We never dropped the bar, but we were not running smoothly.

This past Saturday for the second training sessions, we were off to a bad start as Jarrod was nowhere to be seen.

He bartends and works long nights. A phone call after he was 15 minutes late to training revealed that he was still sleeping.

He proved his commitment though by rushing over to the gym and getting there 1-minute before the workout started. He had to go cold into the following:

  • Event 1 – Burpees to 6′ target (7-minute time cap)
  • 10-min Rest
  • Event 2 – Each teammate had to do 30 calorie Row, 20 Deadlift (225#), 100 Double-under, 30 Shoulder-to-overhead (85#), 30 Pull-ups. One person followed the next through the sequence and two people could not do the same movement at the same time. The event had a 20 minute time cap.
  • 10-min Rest
  • Event 3 – 70 Snatches @ 85# and 70 Clean & Jerks @ 85# (8-minute time cap)

Each event had its own challenges and required that constant support and communication that are so important to a team’s success.

In Event 1, we decided to each do 7 burpees and then switch. I was to keep count the whole time to make sure we did not lose track.

We picked a number that we felt was doable for all and left everyone with enough wind in their sails to get through the whole event without faltering too much. We ended up with 146 burpees total.

In Event 2, we identified that Nick should be the leader and go first. He was awake and energized and feeling strong.

Jarrod, having woken up thanks to the burpees, went second as he could move faster through the deadlift than I could.

The goal was to have everyone finish, but also to as a back-up figure out a strategy that would get us the most total reps.

And if you ended up having to wait for the person ahead to finish a movement, it was key that you support and encourage them to keep everyone motivated and moving.
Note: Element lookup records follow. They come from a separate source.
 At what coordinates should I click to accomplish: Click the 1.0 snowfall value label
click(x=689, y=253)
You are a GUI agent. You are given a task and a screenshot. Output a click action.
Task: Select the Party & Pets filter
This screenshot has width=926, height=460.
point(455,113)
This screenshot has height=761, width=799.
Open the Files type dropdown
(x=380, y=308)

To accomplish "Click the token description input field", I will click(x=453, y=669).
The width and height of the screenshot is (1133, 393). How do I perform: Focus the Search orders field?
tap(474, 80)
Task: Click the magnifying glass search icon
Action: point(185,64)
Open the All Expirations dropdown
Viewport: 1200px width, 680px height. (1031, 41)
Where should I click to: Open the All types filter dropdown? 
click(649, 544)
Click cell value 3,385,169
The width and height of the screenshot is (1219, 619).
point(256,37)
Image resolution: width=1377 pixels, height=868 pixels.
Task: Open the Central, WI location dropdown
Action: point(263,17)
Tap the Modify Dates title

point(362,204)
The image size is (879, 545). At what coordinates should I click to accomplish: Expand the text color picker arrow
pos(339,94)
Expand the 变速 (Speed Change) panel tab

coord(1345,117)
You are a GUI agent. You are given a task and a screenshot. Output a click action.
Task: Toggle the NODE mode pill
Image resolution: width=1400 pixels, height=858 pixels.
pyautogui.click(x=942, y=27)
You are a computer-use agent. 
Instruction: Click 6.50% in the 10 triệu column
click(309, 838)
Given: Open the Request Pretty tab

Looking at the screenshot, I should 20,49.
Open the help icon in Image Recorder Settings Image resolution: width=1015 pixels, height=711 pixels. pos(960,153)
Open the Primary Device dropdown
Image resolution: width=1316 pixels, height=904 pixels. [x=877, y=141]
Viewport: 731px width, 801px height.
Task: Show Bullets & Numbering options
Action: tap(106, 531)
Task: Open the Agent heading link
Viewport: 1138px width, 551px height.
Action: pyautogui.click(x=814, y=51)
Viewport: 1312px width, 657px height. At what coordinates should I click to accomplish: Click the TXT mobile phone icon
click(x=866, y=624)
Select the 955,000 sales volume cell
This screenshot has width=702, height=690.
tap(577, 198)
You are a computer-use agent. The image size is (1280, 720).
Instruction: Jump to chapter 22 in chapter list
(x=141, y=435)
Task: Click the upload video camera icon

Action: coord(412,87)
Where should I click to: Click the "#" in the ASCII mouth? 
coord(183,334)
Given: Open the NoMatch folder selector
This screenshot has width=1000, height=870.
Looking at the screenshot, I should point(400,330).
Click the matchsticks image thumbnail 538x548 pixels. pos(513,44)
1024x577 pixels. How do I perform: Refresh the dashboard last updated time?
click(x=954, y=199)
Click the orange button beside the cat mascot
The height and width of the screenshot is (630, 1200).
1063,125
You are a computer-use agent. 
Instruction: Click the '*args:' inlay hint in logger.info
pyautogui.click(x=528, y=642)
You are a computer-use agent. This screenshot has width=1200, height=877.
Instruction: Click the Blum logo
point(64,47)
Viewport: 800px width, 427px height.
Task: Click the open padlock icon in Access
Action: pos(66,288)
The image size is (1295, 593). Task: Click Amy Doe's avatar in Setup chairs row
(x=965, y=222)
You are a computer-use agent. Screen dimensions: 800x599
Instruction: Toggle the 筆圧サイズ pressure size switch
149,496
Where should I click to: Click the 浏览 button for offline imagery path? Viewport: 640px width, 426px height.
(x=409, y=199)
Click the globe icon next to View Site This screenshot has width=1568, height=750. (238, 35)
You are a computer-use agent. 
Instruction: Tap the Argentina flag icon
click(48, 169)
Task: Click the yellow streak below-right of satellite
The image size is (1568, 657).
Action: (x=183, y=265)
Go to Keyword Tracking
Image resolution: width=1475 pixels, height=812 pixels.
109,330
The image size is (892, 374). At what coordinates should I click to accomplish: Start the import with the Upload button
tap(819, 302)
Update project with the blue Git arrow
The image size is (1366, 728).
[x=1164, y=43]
In the last event, we decided to each do the number of reps we were comfortable with. We had learned the week before that you have to check the ego at the door.

If you are getting close to being spent or failing a rep, you have to let your teammate tag in rather than waste time trying to prove you can get one more rep. We all want to win but we can’t do so by “hogging the ball”.

We also learned when we got to the clean and jerks how we all need to be on the same page and have a clear understanding of the rules. I thought the movement was just power cleans. Nick knew it was clean and jerks.

Jarrod was not sure and just following our lead. We would have been corrected by a judge very quickly in the competition but it would also have been to our detriment and a waste of energy if we were doing the wrong movement.

And yet we did so anyways and did 70 power cleans. It was practice so it was fine. But those type of mistakes are huge on game day.

We can’t meet this weekend due to schedule conflicts. I think we need to find an activity outside of the gym to get to know each other better and form that crucial bond. Maybe we should go rock climbing?